This episode is a Q&A and packed with very helpful suggestions and guidance including: 22 things to do when you are injured or can’t run! and 7 ways to stay healthy while training for a marathon.

If you have any questions for me – send ‘em over! contact information is at the bottom of this post.

1. Question: – The hardest part for me is pushing past my comfort level. I kind of get stuck and I don’t know how to relocation past that. Help!? Is that a question?

Monica: yes the question is… how do I relocation past my comfort level?

First I would identify what stops you to push past your comfort level.

pushing past your comfort level. Do you get frightened or kind of get anxious that your heart rate is enhancing or you’re getting out of breath? To just till feel discouraged when it gets hard like maybe I’m not good at this? Does it just feel unpleasant because you’ve been doing something for so long that when you start to feel like you are being challenged it’s an instinct to kind of pull back because you think maybe you’re doing it wrong? figure it out why can’t push past Camiseta Selección de fútbol de Suiza that will help you fix it.

Choose – Do you want to work on speed or DISTANCE?

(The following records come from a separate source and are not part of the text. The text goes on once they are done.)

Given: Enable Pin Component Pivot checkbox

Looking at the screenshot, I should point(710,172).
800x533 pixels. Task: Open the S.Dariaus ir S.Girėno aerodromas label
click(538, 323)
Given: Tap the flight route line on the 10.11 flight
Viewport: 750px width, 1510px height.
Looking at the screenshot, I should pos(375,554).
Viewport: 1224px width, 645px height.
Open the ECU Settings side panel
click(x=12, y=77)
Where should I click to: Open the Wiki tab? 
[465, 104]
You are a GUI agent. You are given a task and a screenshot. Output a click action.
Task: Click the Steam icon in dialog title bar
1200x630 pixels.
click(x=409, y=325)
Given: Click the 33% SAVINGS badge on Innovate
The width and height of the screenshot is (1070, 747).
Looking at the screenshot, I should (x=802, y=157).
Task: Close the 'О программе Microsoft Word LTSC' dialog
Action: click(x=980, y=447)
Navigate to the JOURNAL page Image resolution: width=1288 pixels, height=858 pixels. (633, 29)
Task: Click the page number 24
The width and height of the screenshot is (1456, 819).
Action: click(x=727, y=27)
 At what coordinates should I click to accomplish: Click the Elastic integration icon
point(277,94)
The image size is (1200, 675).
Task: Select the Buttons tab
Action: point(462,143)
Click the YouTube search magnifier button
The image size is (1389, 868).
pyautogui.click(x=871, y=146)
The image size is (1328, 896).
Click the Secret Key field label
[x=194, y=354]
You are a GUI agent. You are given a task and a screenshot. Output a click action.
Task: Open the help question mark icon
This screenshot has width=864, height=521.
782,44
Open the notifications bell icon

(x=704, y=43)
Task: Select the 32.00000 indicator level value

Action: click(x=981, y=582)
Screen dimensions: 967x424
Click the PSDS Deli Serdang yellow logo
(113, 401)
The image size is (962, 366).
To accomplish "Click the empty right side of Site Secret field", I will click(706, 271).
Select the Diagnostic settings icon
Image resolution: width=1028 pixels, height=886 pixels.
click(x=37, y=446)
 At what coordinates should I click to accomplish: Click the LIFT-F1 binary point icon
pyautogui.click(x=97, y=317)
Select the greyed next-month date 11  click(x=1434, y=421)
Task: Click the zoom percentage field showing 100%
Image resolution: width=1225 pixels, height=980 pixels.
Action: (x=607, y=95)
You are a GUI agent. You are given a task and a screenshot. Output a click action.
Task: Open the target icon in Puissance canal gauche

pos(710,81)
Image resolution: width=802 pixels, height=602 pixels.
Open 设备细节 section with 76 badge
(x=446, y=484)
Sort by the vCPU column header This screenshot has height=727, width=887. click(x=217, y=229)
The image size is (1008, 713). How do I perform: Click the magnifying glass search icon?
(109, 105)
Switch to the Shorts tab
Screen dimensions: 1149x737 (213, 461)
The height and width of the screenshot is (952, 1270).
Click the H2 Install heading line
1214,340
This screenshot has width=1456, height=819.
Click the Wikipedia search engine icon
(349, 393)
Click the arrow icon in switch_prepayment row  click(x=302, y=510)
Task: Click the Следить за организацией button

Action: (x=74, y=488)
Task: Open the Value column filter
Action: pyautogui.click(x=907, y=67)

Figure out your typical effort level.

And to give you a useful example here’s a little exercise and pushing past your comfort zone during a run… first evaluate what is your typical effort level while running.

On a scale of 1 to 5… 1 = sitting /  2 = walking /  3 = easy run /  4 = race / 5  = running for your life

25% is taking a walk / 50% is an easy run you could maintain  / 75% it is running better / 100% it is as fast as you can run away from a bear.

During your run after warm up in the middle of a ride I would push it up a level for a fartlek run so you’re not really viewing your time but pushing yourself 10 to 25% more. It’s like when you do a spin class and increase the resistance it makes it harder but you’re doing the same thing.

How to do a Fartlek Run podcast

2. Question: What motivates you to keep choosing the blog and social media?

Monica: Well there are two big reasons be the top reason is that I really love it! I really love connecting with everyone. I feel like we have a virtual running group and I get really thrilled when people chime in and say that I motivated them to sign up for a race or they were going to skip their run but seeing a post that I did push them to do it.

The second reason is that this is how I make money – blogging, social media, selfies, strange live videos, la-di-da. things are changing all the time and blogging and social media are very different today compared to when I started and it’s going to be very different a year or two from now! So it is exciting and keeps me on my toes. also – it’s essential to note I have the time because I’m not fitting it in around other work.

I think I’d make it a priority even if it wasn’t my job because I genuinely delight in it!  but if I ever wasn’t motivated I would either push myself to do it or find another job.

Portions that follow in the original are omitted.